DATASET RECORDS: Begin

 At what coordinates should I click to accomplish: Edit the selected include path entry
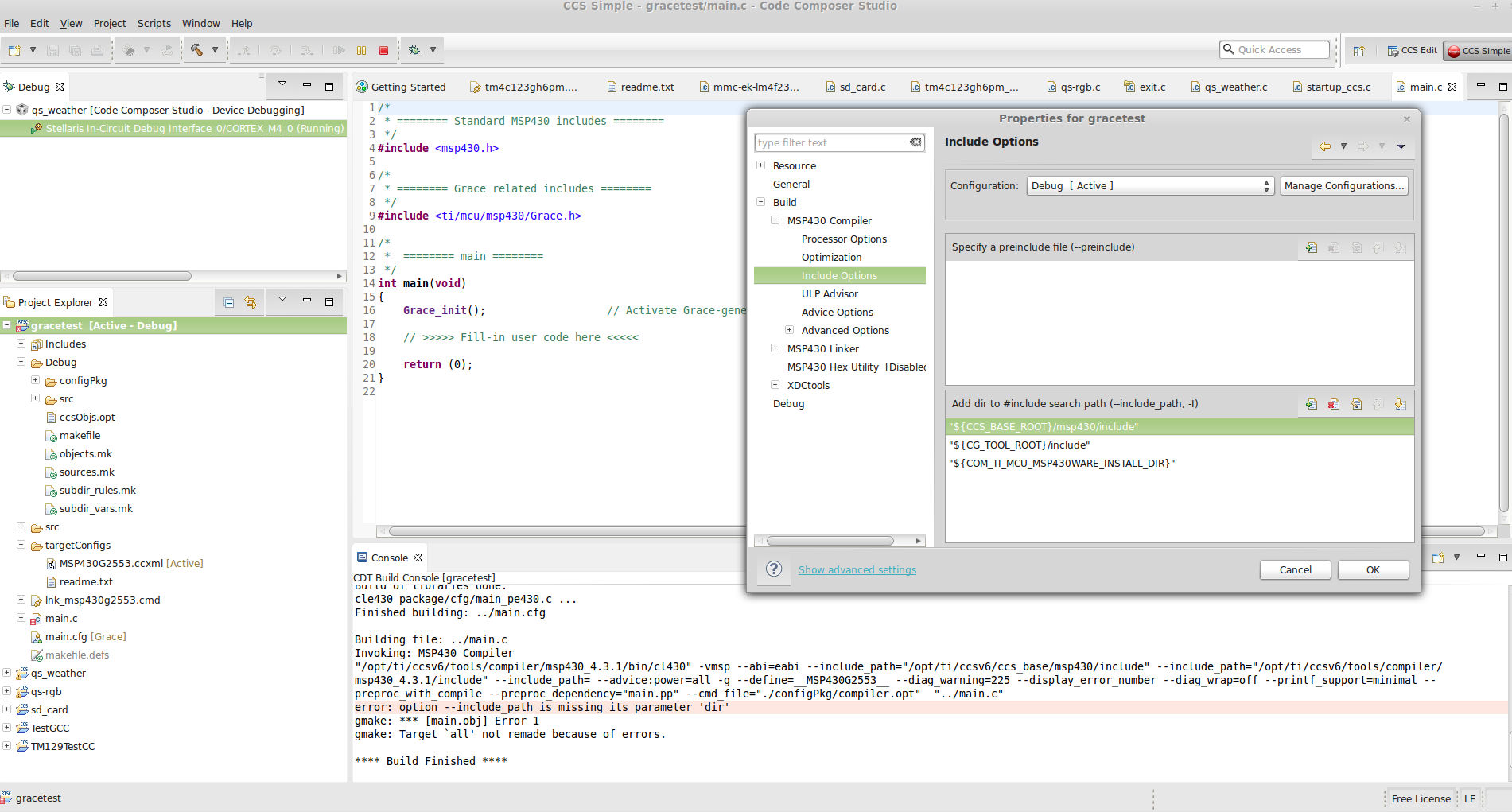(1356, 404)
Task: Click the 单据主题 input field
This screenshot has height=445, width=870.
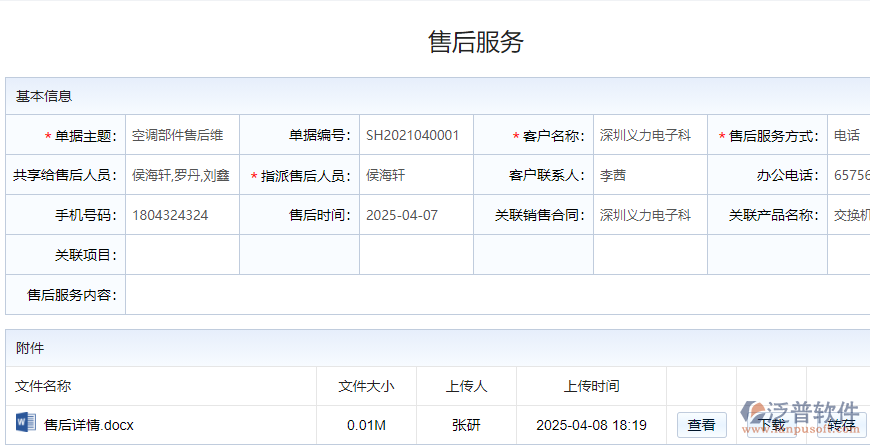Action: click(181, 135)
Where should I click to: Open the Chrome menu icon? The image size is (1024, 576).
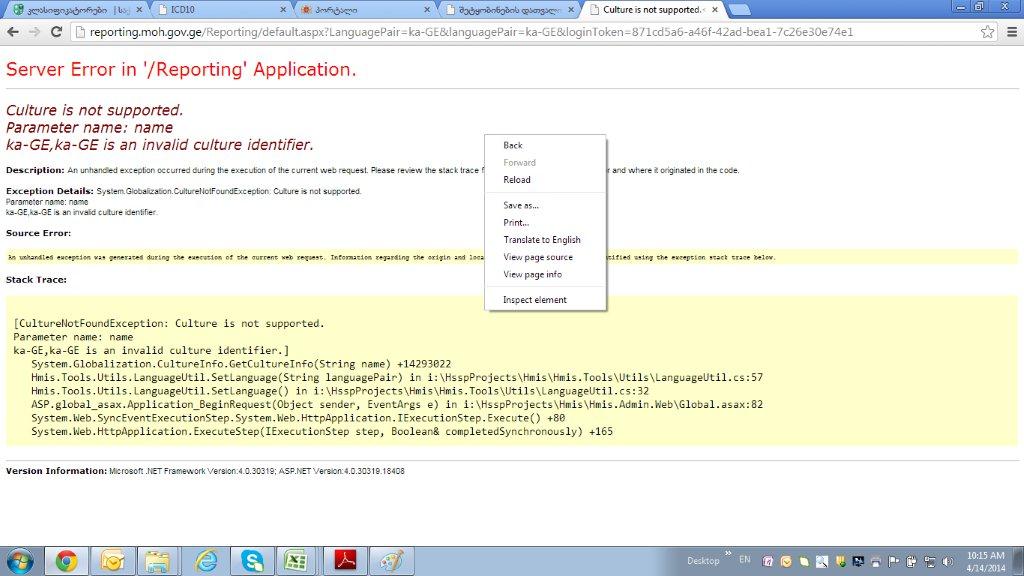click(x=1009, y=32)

DATASET RECORDS: End
DATASET RECORDS: Begin

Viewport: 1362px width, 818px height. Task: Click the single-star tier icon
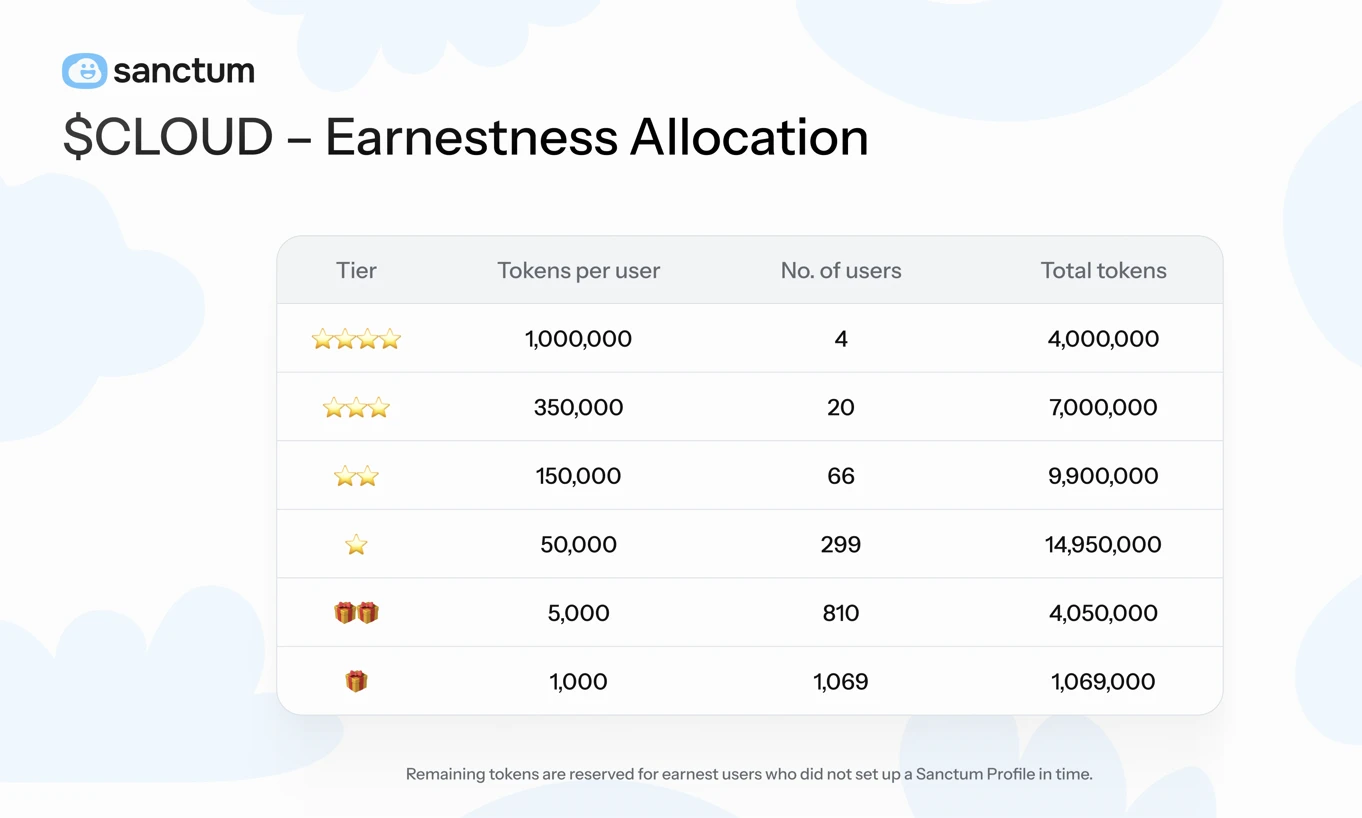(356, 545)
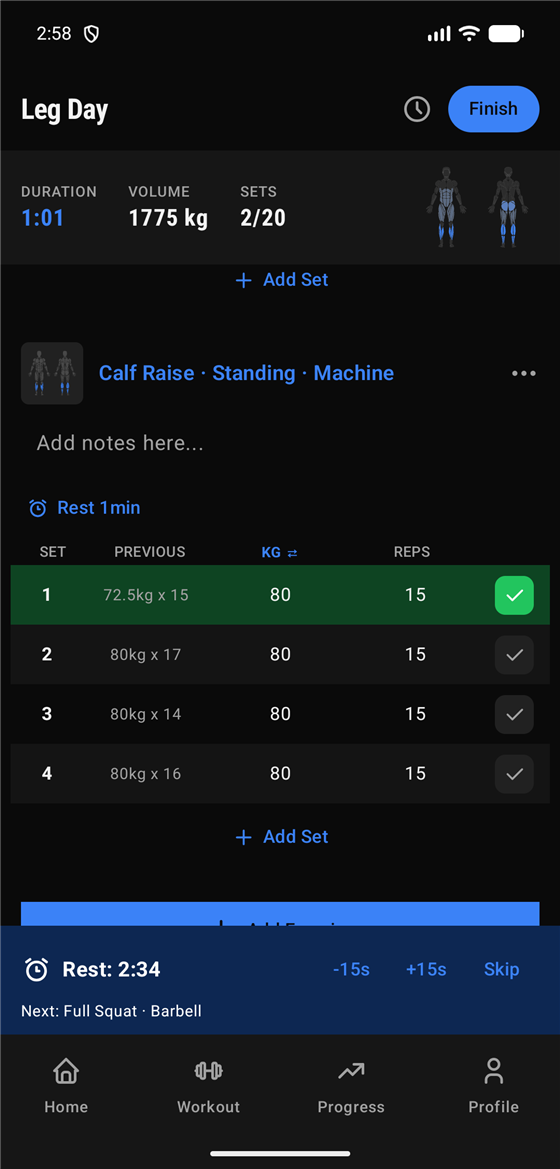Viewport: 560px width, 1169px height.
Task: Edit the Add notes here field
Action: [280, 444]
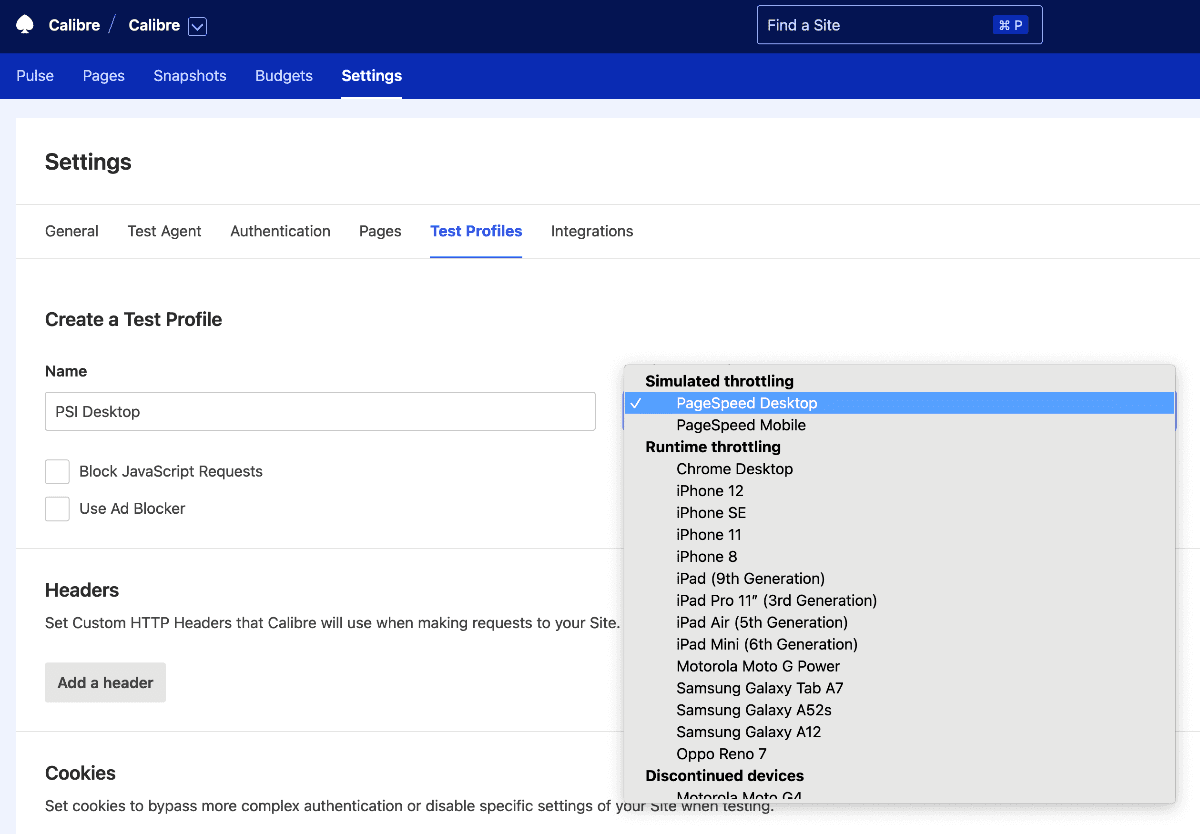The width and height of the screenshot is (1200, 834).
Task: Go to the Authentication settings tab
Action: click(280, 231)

DATASET RECORDS: End
DATASET RECORDS: Begin

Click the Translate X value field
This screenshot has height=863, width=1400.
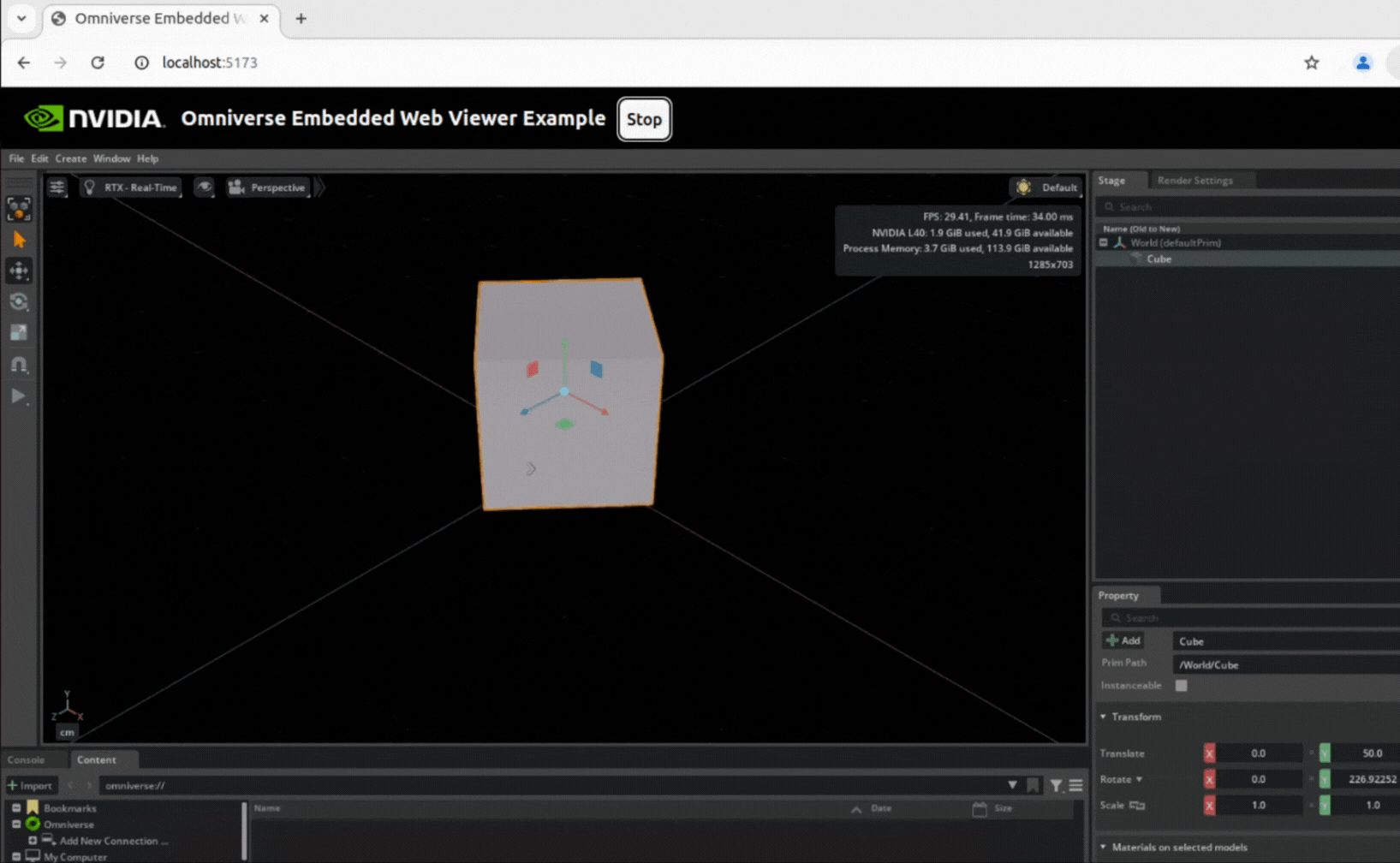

DATASET RECORDS: End

REQUIRED WORK: Would you copy out exactly the lines above that start at the one containing "Click the Translate X value field" and end at the one containing "This screenshot has height=863, width=1400.", inclusive?

WRITTEN ANSWER:
Click the Translate X value field
This screenshot has height=863, width=1400.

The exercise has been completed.